(WHAT THE TASK REQUIRES)
Without the pictures, print the lines from the one holding "Image resolution: width=669" through the last line below, both included, exactly as they stand.

(EXTRACTED DATA)
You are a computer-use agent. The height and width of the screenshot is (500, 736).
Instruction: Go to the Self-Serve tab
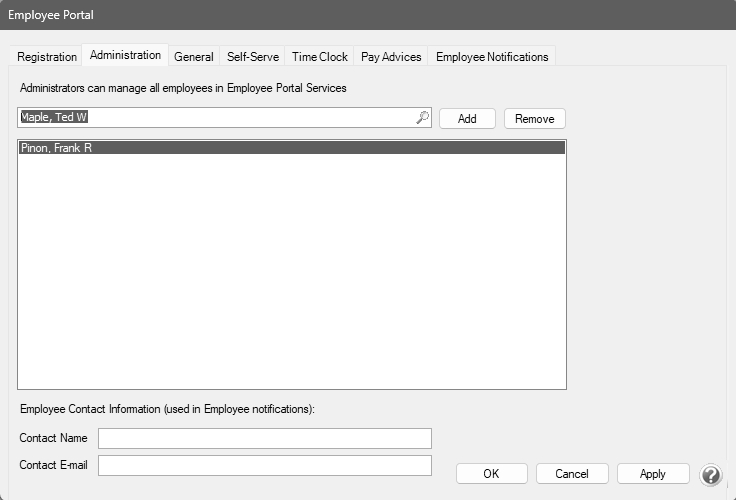(x=253, y=57)

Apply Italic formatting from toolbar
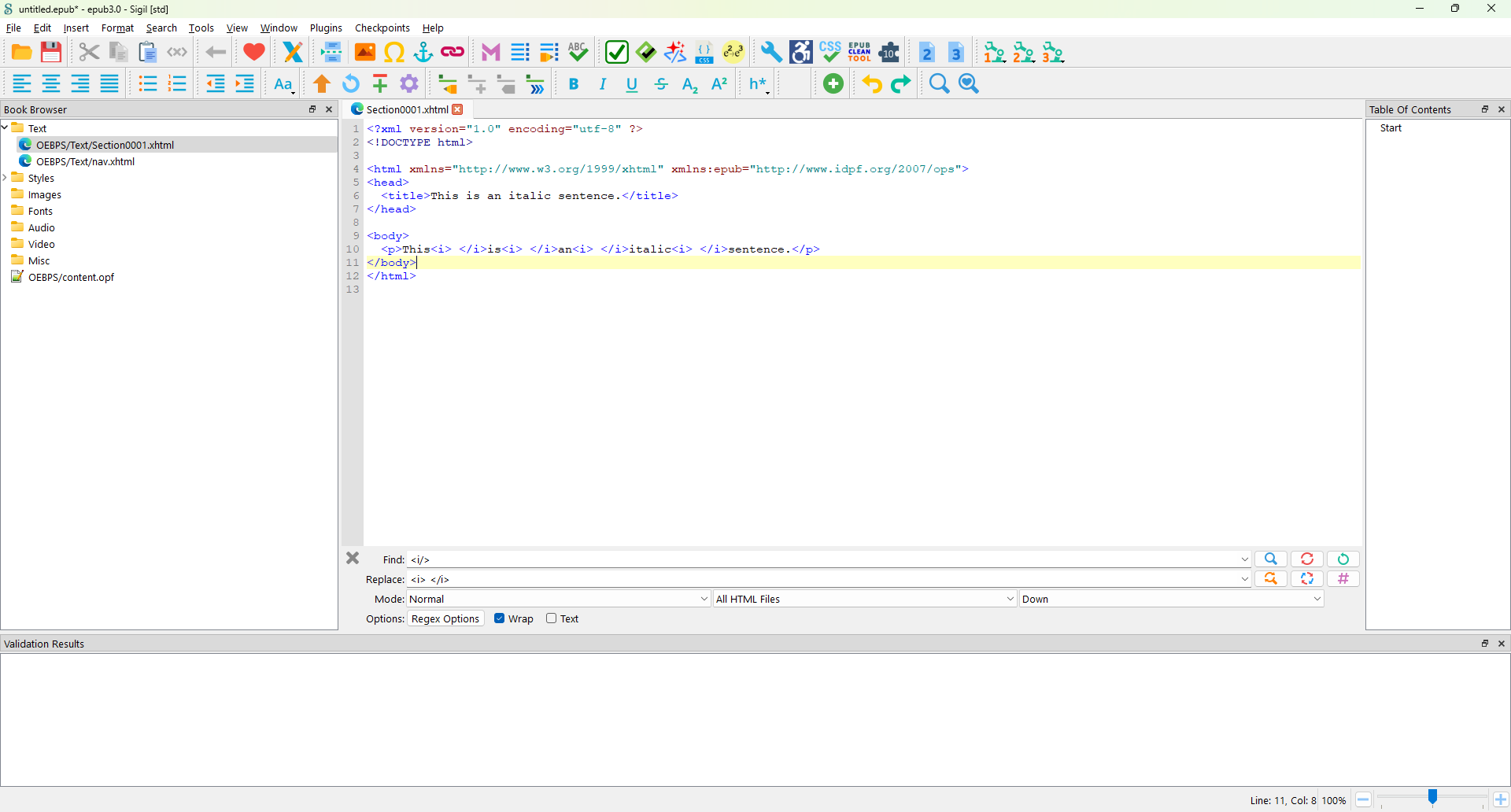point(603,84)
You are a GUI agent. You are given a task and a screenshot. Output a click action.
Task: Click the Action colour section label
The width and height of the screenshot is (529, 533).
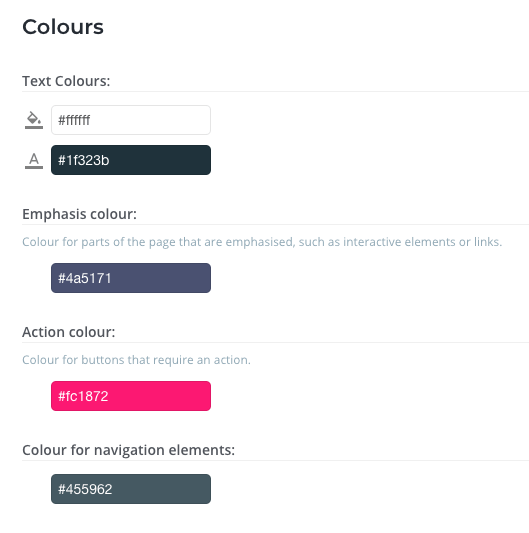pyautogui.click(x=69, y=332)
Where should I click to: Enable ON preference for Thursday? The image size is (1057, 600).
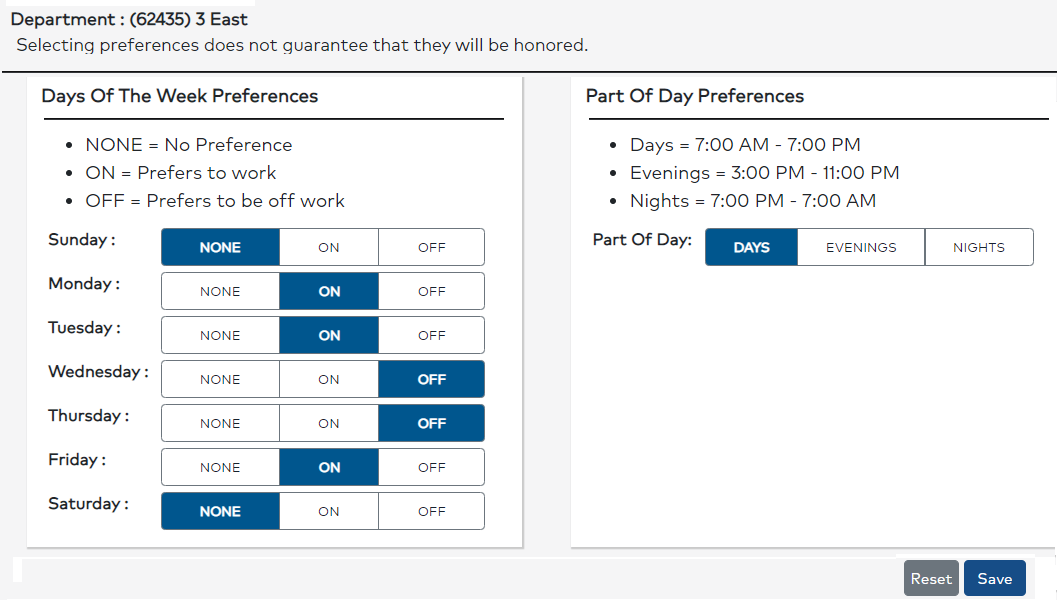pyautogui.click(x=328, y=423)
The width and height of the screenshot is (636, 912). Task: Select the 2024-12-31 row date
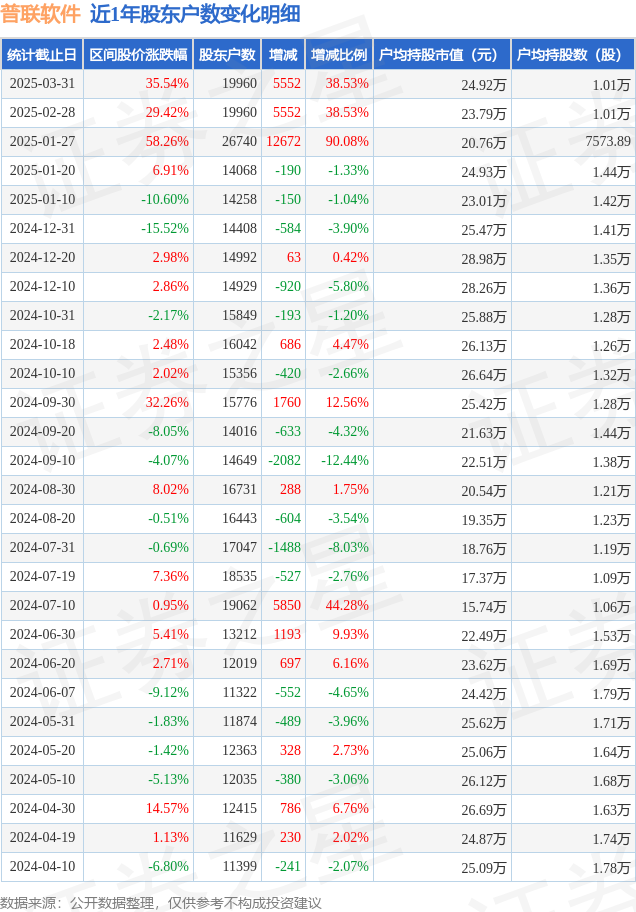click(x=42, y=229)
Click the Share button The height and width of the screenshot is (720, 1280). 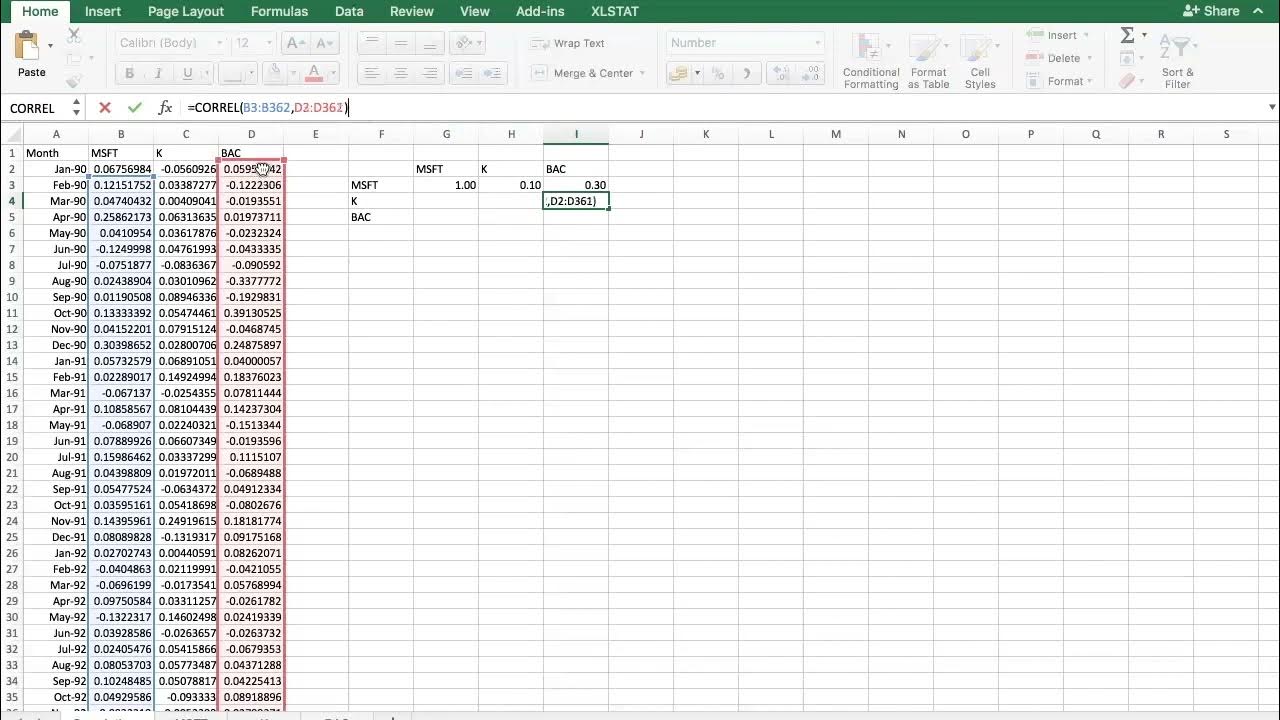click(x=1213, y=11)
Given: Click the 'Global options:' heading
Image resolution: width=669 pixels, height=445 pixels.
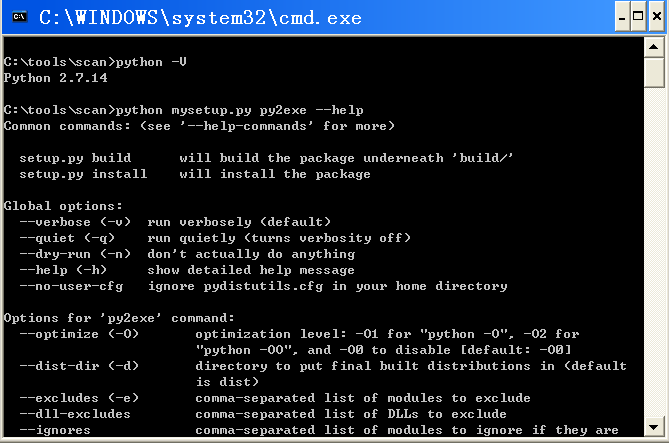Looking at the screenshot, I should click(63, 206).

(TASK RESPONSE)
Image resolution: width=669 pixels, height=445 pixels.
Looking at the screenshot, I should click(63, 206).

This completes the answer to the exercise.